Annette

Porträt

12 Jahre lang machte Annette politisches Theater mit der Kopenhagener Theatergruppe Vester 60 und war an der Entstehung von Stücken über den sozialen Kampf in besetzten Häusern beteiligt. Sie spielte Theater, spielte Fiedel, unterrichtete am Blindeninstitut sowie an der muslimischen Schule und arbeitete mit dem Haus der jungen Grönländer an Projekten, die in der grönländischen Gesellschaft großen Anklang fanden.

Dann änderte eines Tages eine Fiedel alles. Auf einem Volksmusik-Sommercamp auf Avernakø brauchte Annette eine Pause von den vielen Stunden Fiedelspiel und begann stattdessen, tagsüber Landschaften zu malen – und voilà, bei dieser Gelegenheit lernte sie ihren Mann kennen und wurde Inselbewohnerin.

Annette gibt offen zu, dass sie sich weit entfernt vom Aktivismus fühlt: „In Kopenhagen haben wir demonstriert, uns organisiert, etwas getan.“ Auf Avernakø ist das etwas begrenzter. Das stört sie, besonders wenn sie sich dabei ertappt, dem Alter die Schuld zu geben. Manchmal schaltet man ab, um zu überleben. Hier draußen leben sie und ihr Mann PerSille genauso, wie sie es selbst wollen. Das ist eine andere Form von Freiheit.

Mit 83 Jahren ist sie nun Dänemarks älteste Postbotin, „ein Höhepunkt meiner Karriere“. Annette ist stolz darauf, Post nach Lyø und Avernakø zu bringen, und sortiert sie auf der Fähre.
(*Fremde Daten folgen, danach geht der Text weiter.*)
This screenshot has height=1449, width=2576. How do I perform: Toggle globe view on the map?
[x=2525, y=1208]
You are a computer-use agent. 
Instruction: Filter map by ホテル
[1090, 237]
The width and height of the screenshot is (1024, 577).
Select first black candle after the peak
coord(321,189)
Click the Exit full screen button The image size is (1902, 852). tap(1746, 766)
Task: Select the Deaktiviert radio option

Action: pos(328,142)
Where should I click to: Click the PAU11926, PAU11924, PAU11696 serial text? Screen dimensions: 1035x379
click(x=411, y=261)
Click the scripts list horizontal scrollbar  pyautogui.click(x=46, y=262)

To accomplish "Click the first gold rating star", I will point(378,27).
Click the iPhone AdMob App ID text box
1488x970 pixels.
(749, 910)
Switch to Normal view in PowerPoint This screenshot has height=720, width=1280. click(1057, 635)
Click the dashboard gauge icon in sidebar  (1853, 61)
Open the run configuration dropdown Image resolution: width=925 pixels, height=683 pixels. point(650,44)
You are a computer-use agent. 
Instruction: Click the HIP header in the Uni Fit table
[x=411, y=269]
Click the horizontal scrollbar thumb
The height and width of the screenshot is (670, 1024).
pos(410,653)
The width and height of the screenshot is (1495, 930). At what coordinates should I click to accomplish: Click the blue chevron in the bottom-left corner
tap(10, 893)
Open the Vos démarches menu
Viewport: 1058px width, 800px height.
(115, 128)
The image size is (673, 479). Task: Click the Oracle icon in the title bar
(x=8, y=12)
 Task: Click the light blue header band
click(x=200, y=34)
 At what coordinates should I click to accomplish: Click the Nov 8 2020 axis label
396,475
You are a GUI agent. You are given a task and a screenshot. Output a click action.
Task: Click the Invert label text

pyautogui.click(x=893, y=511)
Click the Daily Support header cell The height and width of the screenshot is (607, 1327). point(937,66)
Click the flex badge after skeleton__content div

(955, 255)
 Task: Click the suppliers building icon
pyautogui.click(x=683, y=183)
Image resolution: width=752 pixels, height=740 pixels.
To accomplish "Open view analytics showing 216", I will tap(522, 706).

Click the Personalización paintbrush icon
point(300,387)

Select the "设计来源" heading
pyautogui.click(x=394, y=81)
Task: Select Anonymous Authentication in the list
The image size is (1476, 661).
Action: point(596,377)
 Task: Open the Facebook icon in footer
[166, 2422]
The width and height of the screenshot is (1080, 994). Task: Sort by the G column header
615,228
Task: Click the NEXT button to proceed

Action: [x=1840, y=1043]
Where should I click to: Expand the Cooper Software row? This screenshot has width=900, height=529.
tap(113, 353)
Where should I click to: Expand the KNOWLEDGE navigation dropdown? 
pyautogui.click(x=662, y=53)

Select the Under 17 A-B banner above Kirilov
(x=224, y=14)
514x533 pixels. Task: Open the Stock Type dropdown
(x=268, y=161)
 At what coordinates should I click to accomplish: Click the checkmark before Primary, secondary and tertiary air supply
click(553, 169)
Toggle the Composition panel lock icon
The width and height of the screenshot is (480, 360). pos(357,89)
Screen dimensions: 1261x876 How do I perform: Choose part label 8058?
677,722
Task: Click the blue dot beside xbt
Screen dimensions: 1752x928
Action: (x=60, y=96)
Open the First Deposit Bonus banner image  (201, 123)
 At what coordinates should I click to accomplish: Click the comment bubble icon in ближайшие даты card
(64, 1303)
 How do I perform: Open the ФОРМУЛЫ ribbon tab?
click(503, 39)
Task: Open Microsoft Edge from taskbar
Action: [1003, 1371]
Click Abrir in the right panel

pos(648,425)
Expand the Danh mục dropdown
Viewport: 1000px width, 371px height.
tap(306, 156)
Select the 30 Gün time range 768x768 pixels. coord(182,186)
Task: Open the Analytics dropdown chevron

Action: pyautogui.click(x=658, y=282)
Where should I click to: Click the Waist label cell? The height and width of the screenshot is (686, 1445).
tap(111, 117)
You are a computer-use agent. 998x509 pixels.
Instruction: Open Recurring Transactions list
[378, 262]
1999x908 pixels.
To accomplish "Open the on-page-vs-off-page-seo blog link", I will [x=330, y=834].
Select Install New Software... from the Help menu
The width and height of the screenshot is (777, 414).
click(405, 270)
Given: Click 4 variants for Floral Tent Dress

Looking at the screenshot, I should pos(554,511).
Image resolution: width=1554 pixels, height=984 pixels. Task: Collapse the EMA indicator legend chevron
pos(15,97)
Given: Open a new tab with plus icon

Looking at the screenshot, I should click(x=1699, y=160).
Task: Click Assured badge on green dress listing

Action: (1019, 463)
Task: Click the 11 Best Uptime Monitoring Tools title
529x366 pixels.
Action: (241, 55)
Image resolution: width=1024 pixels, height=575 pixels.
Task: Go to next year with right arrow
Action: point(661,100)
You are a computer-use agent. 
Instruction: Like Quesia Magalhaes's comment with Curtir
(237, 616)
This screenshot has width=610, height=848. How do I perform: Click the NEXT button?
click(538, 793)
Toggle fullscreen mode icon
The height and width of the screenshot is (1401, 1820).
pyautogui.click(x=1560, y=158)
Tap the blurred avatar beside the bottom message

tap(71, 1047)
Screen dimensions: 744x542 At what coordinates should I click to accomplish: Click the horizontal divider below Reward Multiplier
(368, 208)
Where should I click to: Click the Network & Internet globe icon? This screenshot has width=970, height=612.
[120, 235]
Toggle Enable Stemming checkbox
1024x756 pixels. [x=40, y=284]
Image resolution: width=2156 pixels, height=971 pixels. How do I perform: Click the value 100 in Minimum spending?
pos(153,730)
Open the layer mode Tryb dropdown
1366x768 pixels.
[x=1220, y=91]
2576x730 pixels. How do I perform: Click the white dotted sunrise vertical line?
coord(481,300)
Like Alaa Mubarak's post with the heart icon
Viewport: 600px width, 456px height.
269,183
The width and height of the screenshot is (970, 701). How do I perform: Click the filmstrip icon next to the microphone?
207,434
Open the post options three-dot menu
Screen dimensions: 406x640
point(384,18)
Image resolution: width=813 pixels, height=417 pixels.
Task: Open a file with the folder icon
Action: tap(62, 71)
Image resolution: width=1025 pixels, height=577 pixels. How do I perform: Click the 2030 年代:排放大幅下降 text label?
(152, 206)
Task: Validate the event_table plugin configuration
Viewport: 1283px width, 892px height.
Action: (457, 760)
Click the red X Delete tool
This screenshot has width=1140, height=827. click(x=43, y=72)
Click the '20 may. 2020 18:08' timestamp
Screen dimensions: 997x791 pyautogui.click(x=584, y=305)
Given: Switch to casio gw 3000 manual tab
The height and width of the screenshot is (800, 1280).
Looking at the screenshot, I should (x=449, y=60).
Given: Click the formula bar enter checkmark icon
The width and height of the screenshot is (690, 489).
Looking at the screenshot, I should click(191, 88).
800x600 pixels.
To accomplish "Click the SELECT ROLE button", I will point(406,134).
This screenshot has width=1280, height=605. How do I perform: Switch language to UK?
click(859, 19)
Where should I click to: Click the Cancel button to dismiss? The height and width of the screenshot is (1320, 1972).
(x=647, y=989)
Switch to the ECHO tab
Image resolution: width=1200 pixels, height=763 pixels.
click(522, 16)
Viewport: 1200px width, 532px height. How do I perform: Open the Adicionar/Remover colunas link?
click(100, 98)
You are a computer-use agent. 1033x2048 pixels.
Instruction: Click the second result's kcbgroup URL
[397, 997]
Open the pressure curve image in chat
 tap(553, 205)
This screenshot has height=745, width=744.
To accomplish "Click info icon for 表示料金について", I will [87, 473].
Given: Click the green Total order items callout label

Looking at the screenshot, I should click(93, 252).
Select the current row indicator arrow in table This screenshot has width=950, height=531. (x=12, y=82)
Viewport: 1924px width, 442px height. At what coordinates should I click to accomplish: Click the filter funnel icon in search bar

Wenn der Sommer kommt, füllt sich ihr Garten mit alten Freunden zu einem Volksmusikcamp.

Kulturgeschichte

Name: Annette
Insel: Avernakø

Volksmusiker

In Annettes Haus hängen sieben Fiedeln. Die Volksmusik, die Annette selbst pflegt, hat die Fiedel als zentrales Instrument. Früher waren die Volksmusiker für ein gutes Fest unverzichtbar. Sie sorgten für die Tanzmusik und wurden daher vielerorts auf dem Land hoch geschätzt. So war beispielsweise Ole Christian Rasmussen von Mitte des 19. Jahrhunderts bis zu seinem Tod im Jahr 1914 Volksmusiker auf Avernakø und in Korshavn, und ohne ihn fand kein Fest statt.

In der bäuerlichen Gemeinschaft wurden sowohl der Jahres- als auch der Lebenszyklus mit Festen begangen, bei denen der Tanz ein selbstverständlicher Bestandteil war. Mit der Nationalromantik des 19. Jahrhunderts erhielten die Tänze die Sammelbezeichnung Volkstanz, und 1901 wurde der Verein zur Förderung des Volkstanzes gegründet. Der Verein veröffentlichte unter anderem eine Sammlung alter Tänze aus Avernakø und Korshavn und hatte zu diesem Zweck gerade Ole Christian Rasmussen gebeten, alle Tänze und Melodien aufzuschreiben, an die er sich erinnern konnte.

Gegenstände

Notenheft

Niels Hyttebalde war sowohl Weber als auch Volksmusiker im Dorf Ulbølle, das zwischen Faaborg und Svendborg liegt. Viele Melodien und Tänze waren von Region zu Region verbreitet, wie z. B. Rund Sekstur und Gammel Mazurka. Andere bezogen sich auf bestimmte Orte, wie Den Berlinske – und Den Ommelske aus dem Dorf Ommel auf Ærø.

Fiedel

Diese Fiedel gehörte Mads Hansen vom „Sterregården“ Hof im Dorf Hundstrup. Ein Zettel im Kasten zeigt, dass sie 1850 in Odense repariert wurde. Zu diesem Zeitpunkt war Mads erst 16 Jahre alt.

Bild (Porträt von Mads Hansen)

Mads Hansen spielte Fiedel, wurde jedoch vor allem Dichter und ist der Verfasser von „Jeg ved, hvor der findes en have så skøn“ – ein klassisches dänisches Lied, das ein idyllisches und romantisches Bild von Dänemark zeichnet. Er gründete unter anderem 1868 eine Volkshochschule im nahegelegenen Dorf Vester Skerninge.